Most of us are accustomed to the sounds we hear every day. Whether it’s loud music, the television, people talking on their phones, the traffic, and even pets barking in the middle of the night, these have all but become a part of the urban culture, and they rarely disturb us.
However, when the sound of the television keeps you from sleeping all night or the traffic starts giving you a headache, it transcends the boundaries of mere noise and qualifies as noise pollution.
For many of us, the concept of pollution is limited to nature and resources. However, the noise that tends to disrupt the natural rhythm of life makes for one of the biggest pollutants.
Noise Pollution: The Basics
By definition, noise pollution occurs when there is either an excessive amount of noise or an unpleasant sound that causes a temporary disruption in the natural balance.
This definition usually applies to unnatural sounds or noises in either their volume or production.
Our environment is such that it has become difficult to escape the noise. Even electrical appliances at home have a constant hum or beeping sound.
And generally, the lack of urban planning has been in the frontline of increasing the exposure to unwanted sounds. This is why understanding noise pollution is necessary to curb it in time.
Types of Noise Pollution
Before taking a closer look at the various causes of noise pollution, let us first understand the two primary types of noise.
This refers to the noise created due to man-made activities. It can be anything from construction work, noise from the air, vehicular traffic, household noise, or noise from pubs and bars, to name a few. Ranging from 30 to a whopping 140 dB, this form of noise is extremely harmful to humans.
Environmental Noise refers to the kind of noise occurring from a range of environmental activities. This can be anything from animals’ mating call to thunderstorms and can often go up to 140 dB.
Various Causes of Noise Pollution on Humans and Wildlife
Multiple causes may contribute to noise pollution. Some of the most popular causes are listed below.
Most industries use big machines capable of producing a large amount of noise. Apart from that, various equipment like compressors, generators, exhaust fans, and grinding mills greatly contribute to noise pollution.

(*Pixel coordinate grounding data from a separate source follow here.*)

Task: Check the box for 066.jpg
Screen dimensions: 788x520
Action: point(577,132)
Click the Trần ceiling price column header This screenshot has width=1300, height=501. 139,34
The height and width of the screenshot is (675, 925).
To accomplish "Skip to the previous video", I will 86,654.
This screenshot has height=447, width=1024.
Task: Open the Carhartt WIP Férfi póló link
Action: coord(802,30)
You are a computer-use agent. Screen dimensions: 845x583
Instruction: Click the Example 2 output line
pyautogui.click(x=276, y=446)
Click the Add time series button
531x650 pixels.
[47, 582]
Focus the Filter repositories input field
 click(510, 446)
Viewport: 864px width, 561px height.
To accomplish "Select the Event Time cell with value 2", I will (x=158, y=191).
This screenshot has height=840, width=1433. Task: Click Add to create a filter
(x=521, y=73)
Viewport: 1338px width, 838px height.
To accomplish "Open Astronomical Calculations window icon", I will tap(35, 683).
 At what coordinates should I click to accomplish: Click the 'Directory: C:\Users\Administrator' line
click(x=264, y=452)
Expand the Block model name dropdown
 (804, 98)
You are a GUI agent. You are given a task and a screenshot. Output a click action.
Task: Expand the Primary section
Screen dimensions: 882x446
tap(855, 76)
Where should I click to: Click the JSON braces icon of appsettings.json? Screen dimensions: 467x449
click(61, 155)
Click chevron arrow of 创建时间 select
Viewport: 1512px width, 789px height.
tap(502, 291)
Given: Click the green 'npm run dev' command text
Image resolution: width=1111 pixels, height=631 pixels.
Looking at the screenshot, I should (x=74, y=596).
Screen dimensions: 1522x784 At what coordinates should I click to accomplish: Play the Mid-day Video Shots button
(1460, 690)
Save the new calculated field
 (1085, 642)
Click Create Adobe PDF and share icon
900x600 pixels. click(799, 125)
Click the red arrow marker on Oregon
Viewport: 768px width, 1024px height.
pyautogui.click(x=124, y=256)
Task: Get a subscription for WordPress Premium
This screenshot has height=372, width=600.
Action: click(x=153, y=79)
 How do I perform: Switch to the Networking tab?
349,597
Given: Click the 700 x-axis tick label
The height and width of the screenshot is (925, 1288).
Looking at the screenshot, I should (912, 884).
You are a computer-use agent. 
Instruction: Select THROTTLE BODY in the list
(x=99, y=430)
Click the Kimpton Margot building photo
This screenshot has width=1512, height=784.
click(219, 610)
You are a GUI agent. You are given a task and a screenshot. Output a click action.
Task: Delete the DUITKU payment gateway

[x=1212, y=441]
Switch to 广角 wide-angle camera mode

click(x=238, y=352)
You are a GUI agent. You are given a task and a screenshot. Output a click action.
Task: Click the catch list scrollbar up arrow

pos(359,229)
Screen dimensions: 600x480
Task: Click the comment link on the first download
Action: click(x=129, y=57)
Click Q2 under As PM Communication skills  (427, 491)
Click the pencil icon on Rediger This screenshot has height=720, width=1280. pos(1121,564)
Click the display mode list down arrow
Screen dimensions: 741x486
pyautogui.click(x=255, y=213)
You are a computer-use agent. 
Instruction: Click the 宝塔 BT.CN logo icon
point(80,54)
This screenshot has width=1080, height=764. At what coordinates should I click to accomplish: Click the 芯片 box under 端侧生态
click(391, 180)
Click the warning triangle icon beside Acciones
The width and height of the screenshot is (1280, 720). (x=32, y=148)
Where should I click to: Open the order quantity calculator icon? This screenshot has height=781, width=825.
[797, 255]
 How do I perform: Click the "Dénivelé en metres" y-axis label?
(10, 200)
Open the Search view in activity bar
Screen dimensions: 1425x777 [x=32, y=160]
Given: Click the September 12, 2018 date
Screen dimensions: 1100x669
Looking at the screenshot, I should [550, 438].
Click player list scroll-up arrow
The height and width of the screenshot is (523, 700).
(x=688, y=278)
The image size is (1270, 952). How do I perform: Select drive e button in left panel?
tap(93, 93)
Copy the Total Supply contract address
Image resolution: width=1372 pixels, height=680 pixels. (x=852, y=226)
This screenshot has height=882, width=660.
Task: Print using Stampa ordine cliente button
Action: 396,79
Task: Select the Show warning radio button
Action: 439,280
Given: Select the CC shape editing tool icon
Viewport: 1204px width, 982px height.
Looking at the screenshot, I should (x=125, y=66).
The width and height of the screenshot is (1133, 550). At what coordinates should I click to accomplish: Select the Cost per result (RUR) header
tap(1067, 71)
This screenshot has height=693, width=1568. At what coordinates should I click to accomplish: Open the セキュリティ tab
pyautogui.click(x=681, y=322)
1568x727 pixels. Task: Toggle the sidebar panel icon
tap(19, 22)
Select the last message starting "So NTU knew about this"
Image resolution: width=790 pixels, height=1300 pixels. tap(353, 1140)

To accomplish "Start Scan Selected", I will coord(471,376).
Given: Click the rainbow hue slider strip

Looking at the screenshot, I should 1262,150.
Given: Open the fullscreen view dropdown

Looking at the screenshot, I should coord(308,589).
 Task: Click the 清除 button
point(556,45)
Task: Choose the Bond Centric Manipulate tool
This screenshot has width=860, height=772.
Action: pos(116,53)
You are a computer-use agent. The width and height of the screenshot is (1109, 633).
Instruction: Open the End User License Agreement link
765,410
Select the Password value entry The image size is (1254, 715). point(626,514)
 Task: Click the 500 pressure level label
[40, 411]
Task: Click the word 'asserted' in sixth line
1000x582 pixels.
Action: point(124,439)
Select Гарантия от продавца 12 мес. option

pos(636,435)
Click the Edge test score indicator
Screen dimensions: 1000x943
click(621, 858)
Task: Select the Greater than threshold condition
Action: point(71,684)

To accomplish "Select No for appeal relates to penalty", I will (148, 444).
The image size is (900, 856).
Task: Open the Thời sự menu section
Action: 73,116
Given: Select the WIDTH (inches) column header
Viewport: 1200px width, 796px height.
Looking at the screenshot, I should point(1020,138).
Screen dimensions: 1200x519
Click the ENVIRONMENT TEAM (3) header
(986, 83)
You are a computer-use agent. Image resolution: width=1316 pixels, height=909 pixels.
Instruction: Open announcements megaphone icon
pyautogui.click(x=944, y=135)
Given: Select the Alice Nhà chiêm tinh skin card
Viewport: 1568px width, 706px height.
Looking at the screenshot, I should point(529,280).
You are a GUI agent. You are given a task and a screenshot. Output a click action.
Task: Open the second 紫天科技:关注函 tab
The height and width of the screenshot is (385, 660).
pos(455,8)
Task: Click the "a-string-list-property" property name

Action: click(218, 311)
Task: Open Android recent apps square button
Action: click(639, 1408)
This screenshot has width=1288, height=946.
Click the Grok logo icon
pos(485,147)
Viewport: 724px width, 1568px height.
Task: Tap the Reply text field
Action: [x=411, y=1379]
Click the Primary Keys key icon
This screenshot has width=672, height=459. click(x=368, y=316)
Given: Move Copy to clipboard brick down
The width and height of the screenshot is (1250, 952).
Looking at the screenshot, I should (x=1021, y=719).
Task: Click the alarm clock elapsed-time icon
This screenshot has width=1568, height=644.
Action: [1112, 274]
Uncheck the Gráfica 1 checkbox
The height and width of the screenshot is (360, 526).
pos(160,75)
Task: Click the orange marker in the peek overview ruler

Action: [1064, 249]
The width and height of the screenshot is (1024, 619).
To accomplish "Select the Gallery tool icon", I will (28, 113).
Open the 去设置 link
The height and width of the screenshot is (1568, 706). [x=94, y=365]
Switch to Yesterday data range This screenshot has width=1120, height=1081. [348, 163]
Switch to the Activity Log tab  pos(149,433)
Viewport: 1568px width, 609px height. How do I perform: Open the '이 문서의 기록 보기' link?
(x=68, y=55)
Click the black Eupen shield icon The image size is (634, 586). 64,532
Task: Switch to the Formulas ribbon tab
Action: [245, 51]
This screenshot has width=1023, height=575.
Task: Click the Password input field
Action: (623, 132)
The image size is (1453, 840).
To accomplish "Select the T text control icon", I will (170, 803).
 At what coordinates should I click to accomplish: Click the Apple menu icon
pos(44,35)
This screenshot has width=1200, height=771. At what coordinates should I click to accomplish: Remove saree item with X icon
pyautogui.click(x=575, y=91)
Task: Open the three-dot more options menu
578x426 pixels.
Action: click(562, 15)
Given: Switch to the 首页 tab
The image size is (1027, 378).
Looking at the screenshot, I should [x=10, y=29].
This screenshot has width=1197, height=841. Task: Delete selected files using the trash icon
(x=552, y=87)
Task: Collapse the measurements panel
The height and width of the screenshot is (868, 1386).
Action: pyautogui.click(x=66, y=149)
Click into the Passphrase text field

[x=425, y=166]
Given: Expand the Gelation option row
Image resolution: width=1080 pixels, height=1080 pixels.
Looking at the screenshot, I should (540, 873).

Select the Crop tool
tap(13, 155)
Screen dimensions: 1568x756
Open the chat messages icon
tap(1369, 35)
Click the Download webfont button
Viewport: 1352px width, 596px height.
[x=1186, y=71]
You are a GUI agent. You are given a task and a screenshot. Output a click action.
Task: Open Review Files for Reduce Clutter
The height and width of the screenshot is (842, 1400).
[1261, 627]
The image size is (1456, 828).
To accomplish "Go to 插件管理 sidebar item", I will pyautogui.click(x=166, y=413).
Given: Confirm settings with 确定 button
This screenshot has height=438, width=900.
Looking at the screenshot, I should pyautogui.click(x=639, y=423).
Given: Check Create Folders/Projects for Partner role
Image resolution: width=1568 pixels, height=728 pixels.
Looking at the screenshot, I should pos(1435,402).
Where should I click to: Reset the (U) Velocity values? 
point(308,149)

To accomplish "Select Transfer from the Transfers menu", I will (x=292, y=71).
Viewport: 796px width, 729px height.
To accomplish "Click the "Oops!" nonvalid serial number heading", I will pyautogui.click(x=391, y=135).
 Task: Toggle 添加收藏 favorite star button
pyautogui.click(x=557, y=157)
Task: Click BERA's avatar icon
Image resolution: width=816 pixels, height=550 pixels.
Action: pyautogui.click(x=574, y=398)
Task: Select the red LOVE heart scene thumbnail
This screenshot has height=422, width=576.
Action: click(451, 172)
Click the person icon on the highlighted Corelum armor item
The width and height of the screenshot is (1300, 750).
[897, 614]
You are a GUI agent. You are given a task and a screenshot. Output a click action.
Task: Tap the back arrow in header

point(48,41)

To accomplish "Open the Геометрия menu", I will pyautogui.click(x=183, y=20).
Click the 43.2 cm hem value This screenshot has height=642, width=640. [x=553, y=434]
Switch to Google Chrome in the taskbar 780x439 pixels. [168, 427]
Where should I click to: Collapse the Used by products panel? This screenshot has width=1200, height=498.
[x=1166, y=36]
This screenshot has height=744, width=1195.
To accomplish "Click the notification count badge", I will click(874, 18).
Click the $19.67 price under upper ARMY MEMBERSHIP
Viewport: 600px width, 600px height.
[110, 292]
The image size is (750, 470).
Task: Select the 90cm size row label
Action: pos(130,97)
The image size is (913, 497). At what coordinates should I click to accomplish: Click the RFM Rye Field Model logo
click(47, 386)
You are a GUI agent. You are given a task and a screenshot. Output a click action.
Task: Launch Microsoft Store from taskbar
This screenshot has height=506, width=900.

In fact, the fact that we’ve all seen workers in these factories and industries wearing earplugs to minimize the effect of noise tells you about the level of noise these activities produce.
However, even after taking precautionary measures like these, extensive exposure to high levels of noise might damage their hearing abilities in the long run.
2. Poor Urban Planning
In most developing countries, poor urban planning also plays a vital role in causing noise pollution. Congested houses, large families sharing small space, fight over parking, and frequent fights over basic amenities have all caused this type of pollution, disrupting the environment and society.
Of course, that’s not all, as noise pollution in urban settings may also be caused when residential properties and industrial buildings are in proximity. In situations like these, the noise from the nearby industrial property might hinder the basic well-being of the individuals living in residential properties.
This noise doesn’t just affect their sleep and hours of rest but also has an adverse effect on the development and well-being of children.
3. Household Chores
We’re surrounded by gadgets and use them extensively in our daily lives. Devices like TVs, mobile, mixer grinders, pressure cookers, vacuum cleaners, washing machines and dryers, coolers, and air conditioners are minor contributors to the amount of noise in our environment. Still, it affects the quality of life in your neighborhood in a bad way.
While this form of pollution may seem harmless, it, in fact, has far-reaching consequences. The adverse effects on the health of the environment are quite severe. Not only is the local wildlife affected by pollution, but humans also face a number of problems due to it.
4. Social Events
Noise is at its peak in most of the social events. Whether it is marriage, parties, pub, disc, or place of worship, people normally flout rules set by the local administration and create a nuisance in the area.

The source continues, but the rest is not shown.